Cela fait longtemps que l’idée de ce billet d’humeur complètement inutile me trotte dans la tête. Mais, je suis un passionné des mots, du langage et de ceux qui jonglent avec. Le goût de l’écriture me pousse à être honnête et à respecter la fameuse maxime de Boileau, « ce qui ce conçoit bien s’énonce clairement et les mots pour le dire arrivent aisément ». Oh, je suis encore loin du compte dans ce domaine mais je m’exerce. Par contre, j’ai horreur de ceux qui maltraitent la langue, écrivant quasiment sous la dictée de l’urgence ou de l’enjeu médiatique, des phrases toutes faites ou des expressions vides de sens. Cette fois-ci, je franchis le pas car j’ai entendu, une fois de trop, ce matin à la radio, un chroniqueur faire usage d’une expression qui m’horripile. Ainsi, inspiré par Coluche, Devos et Bigard (le grand écart !), je me lance dans cet exercice du mauvais esprit en attirant votre attention sur quatre expressions du langage courant dont certains abusent de manière mécanique. Alors que, si on y réfléchit bien, ça ne veut rien dire ! Ou alors, au contraire, ça cache quelque chose ?
Sans démériter
« Quel est le vrai niveau du Stade Rennais ? Superbe le week-end dernier contre Bordeaux (4-2), le club breton, sans vraiment démériter, est retombé de son piédestal face à l'AJ Auxerre. ». On rencontre souvent cette expression dans les commentaires sportifs, pour expliquer, comme seul motif de consolation, qu’une équipe, porteuse d’espérances, a lamentablement échoué alors qu’elle pouvait (devait ?) gagner. Pourtant, malgré toute la bonne volonté du monde, l’entraînement, les compétences, l’appât du gain, les espoirs des supporters et les incantations magiques, elle a perdu. Point à la ligne. Contrairement aux idées reçues, l’important n’est pas de participer mais de gagner. Sinon, inutile de se lancer dans la compétition. Il n’y a pas à mériter ou démériter une victoire. Il faut l’emporter ou accepter la défaite, après s’être bien battu. "Sans démériter" reviendrait à dire, à demi-mots, que le résultat est injuste. Je force le trait : si demain, un champion gagne, en déméritant, a-t-il triché ? Et s’il perd, sans démériter, bien fait pour lui ? Il n’y a que le sport, en particulier le football, qui ose recourir à cette expression de mauvais perdant.

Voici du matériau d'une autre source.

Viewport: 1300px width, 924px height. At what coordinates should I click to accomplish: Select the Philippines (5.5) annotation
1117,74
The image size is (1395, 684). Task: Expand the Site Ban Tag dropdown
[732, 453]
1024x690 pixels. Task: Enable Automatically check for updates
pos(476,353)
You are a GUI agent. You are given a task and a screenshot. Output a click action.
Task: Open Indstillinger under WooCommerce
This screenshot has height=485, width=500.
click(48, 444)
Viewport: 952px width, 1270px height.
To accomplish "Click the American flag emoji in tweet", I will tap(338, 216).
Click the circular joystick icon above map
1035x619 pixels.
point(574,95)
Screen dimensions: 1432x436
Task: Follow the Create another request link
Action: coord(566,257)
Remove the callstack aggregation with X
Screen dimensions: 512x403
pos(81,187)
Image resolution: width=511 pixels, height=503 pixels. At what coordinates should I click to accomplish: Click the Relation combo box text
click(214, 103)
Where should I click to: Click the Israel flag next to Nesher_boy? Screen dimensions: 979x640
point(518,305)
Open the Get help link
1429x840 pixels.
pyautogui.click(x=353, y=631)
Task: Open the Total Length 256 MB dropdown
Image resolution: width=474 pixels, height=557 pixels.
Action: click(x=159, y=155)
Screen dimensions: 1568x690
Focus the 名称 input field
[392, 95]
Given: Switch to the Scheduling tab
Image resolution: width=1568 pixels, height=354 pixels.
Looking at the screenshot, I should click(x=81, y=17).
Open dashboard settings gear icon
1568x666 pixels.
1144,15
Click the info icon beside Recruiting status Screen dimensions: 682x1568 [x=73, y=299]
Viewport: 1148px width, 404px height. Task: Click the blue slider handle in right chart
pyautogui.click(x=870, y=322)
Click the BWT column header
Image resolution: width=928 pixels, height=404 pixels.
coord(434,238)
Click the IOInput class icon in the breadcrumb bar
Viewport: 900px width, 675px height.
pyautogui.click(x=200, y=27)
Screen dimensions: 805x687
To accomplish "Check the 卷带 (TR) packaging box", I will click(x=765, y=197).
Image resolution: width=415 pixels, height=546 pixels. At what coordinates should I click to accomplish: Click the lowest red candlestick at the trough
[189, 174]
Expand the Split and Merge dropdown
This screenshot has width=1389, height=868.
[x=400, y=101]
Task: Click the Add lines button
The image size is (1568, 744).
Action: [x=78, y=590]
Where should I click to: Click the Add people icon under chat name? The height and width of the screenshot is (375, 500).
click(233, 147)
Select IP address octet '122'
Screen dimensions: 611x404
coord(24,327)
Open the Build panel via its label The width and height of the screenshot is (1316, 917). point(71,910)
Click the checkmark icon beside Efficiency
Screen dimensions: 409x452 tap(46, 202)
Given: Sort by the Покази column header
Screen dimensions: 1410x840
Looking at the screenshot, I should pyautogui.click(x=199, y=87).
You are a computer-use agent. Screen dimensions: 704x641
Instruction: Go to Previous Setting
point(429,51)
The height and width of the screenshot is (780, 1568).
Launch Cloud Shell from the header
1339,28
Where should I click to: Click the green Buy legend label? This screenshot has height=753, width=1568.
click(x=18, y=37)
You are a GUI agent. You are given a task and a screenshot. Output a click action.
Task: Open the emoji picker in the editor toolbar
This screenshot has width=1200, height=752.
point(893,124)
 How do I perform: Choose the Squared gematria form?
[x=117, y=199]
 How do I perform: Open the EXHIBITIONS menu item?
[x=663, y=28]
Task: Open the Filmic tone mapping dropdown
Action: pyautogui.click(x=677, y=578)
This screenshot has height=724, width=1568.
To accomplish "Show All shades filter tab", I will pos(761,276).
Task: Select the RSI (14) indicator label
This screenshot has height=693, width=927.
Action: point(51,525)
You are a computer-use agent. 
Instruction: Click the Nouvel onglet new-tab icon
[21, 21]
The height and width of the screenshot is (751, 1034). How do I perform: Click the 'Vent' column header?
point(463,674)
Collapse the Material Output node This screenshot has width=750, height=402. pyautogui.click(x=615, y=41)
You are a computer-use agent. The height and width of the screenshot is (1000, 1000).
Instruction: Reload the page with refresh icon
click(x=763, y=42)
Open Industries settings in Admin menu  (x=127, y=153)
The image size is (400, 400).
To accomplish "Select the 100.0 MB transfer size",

Achever le travail de deuil
« Sa famille attend maintenant que la justice se prononce pour achever le travail de deuil ». "Achever le travail de deuil", ça veut dire quoi ? Que la personne est oubliée ? Que l’on peut enfin quitter sa "robe de tristesse", comme au temps des veuves en noir, et passer à autre chose ? Que la mémoire est effacée ? Mais à quoi pensait ce cher docteur Freud lorsqu’il a inventé cette expression dans un article sur le « processus intrapsychique consécutif à la perte d’un objet d’attachement ou d’un être cher ». D’après lui, toute perte peut nécessiter un travail de deuil. En quoi le deuil serait-il un travail, ce mot hérité du latin "torture" ? Faut-il avoir une certaine technicité pour amoindrir sa peine ? Existe-t-il des virtuoses du deuil ? Ceux qui connaissent les astuces pour neutraliser l’affliction ? Malgré toute l’ironie dont je fais preuve, je ne peux m’empêcher d’être agacé par cette expression indécente. Le deuil est une épreuve émotionnelle suffisamment douloureuse sans qu’il soit nécessaire d’y exercer un quelconque travail. La mort, ça ne s’apprend pas en classe. Il n’y a pas de cours de deuil. Ni de devoirs à faire à la maison. Alors, messieurs les commentateurs, quand vous couvrez une catastrophe naturelle, un attentat ou un crime, arrêtez de parler de travail de deuil, comme s’il fallait relever ses manches et mouiller sa chemise. Encore travailler ! Toujours travailler ! Assez de travail ! Le deuil exige du repos et du recueillement. Et qu’on nous fiche la paix !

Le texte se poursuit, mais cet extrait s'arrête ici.